Een beginnend vogelaar in het boeiende plaatsje Garderen op de Veluwe nam het besluit om zich te verdiepen in het onderscheid tussen Huis- en Ringmus. Wat een geniaal besluit...! Na enige studie vond de man in zijn eigen achtertuin een vogel die wel een bruin petje had, hetgeen een goed kenmerk voor de herkenning als Ringmus is, maar geen ringetje op de wangen, hetgeen dan weer niet zo heel goed is. Geen nood, de moderne computertechnologie heeft ons via het keiharde werk van waarneming.nl het geniale herkenningsprogramma Obsidentify gebracht. Raadpleging van het "monster" leverde als uitkomst dat herkenning als Italiaanse Mus voor 97% zeker was...! De vogelliefhebber die de vogel al een maand in zijn tuin had, besloot op 15 april het nieuws toch maar wereldkundig te maken, en zo kreeg Nederland een nieuwe een soort die helemaal niemand had voorzien! Voor de mentale gezondheid van het kleine Garderen werd de melding ongeveer 20 minuten later alweer van waarneming.nl gehaald, maar dat was natuurlijk te laat! Hoewel de vogel goed een truck-assist zou kunnen zijn, net als Witkeelgors en Zanggors heel goed ship-assists kunnen zijn, is aanvaarding op de Nederlandse lijst niet ondenkbaar. In tegenstelling tot die van de twee Amerikaanse gorzen, is de taxonomie van de Italiaanse Mus knetteringewikkeld.
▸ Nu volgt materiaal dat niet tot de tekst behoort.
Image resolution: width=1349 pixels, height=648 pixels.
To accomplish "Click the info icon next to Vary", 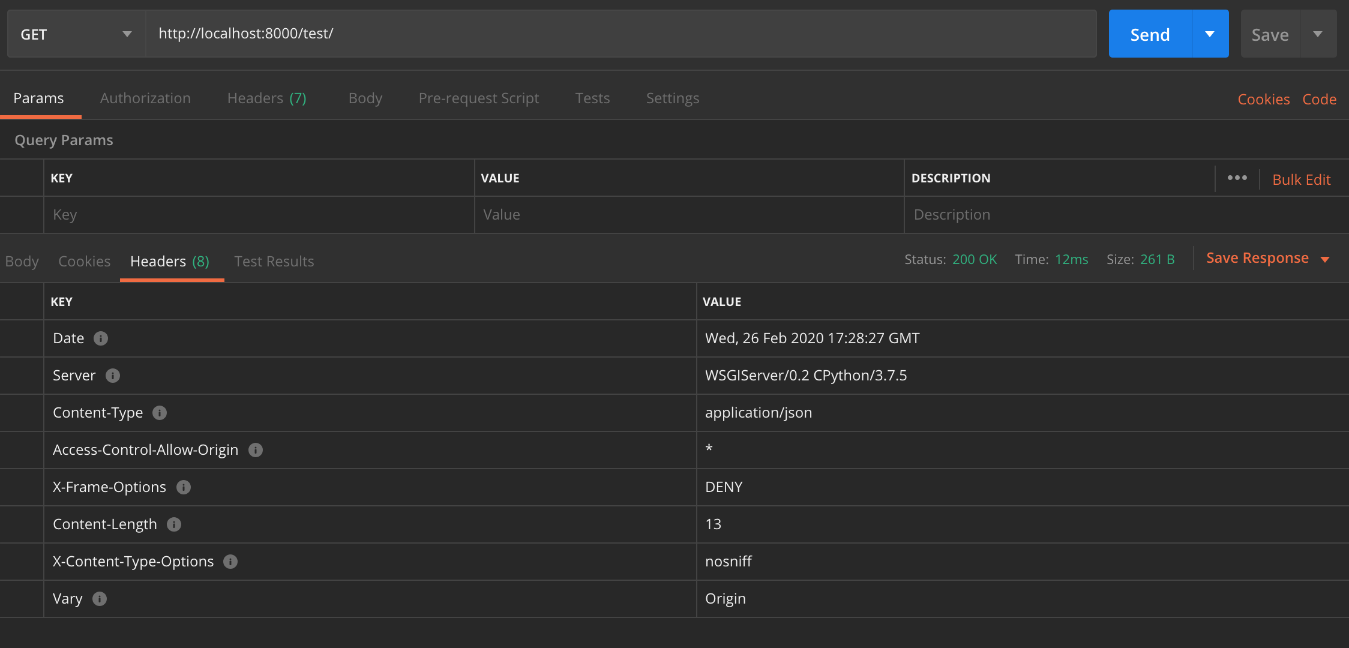I will (100, 599).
Truck- of caravan-assists uit Zuid-Europa, daar hebben we er in Nederland wel enkele van, met name vlinders: bijvoorbeeld tenminste drie Koningspages, en een Spaanse Pijpbloemvlinder die dit voorjaar op een zolder in Alkmaar rondvloog, zoals werd aangegeven in het laatste nummer van het boeiende periodiek Vlinders van de Vlinderstichting.

Italiaanse Mus Passer italiae, Garderen (Gld), 22 april (Eduard Sangster)

Een speels filmpje werd weer gemaakt door The Dutch Birder.

Bezoek aan de Italiaanse Mus door de The Dutch Birder

Purperkoet

Er is een mooie musical, Soldaat van Oranje, die al oneindig lang draait in een hal in de buurt van Katwijk. Ongeveer iedere Nederlander zal die zo onderhand toch wel hebben gezien? Hoe spectaculair ook, als je vertelt dat je naar die musical bent geweest, dan zullen de wenkbrauwen slechts minimaal worden opgetrokken. We zijn bang dat de Purperkoet van Kinderdijk tegenwoordig tot een vergelijkbare categorie hoort. Terwijl de vogel nog steeds gewoon de eerste van Nederland is...

Havikarend

Wat is er toch aan de hand met de Havikarend? Deze voormalige zeldzaamheid bezoekt ons land de laatste voorjaren bijna vaker dan dat regenbuien dat doen. Vorige maand proefden slechts twee waarnemers het genoegen om de soort te mogen zien, en ook deze maand waren het er maar enkele, die de vogel boven Alblasserdam zagen, op 22 april. De fotograaf was vrijwel de enige waarnemer die de vogel goed zag en enkele andere waarnemers zagen "een grote roofvogel".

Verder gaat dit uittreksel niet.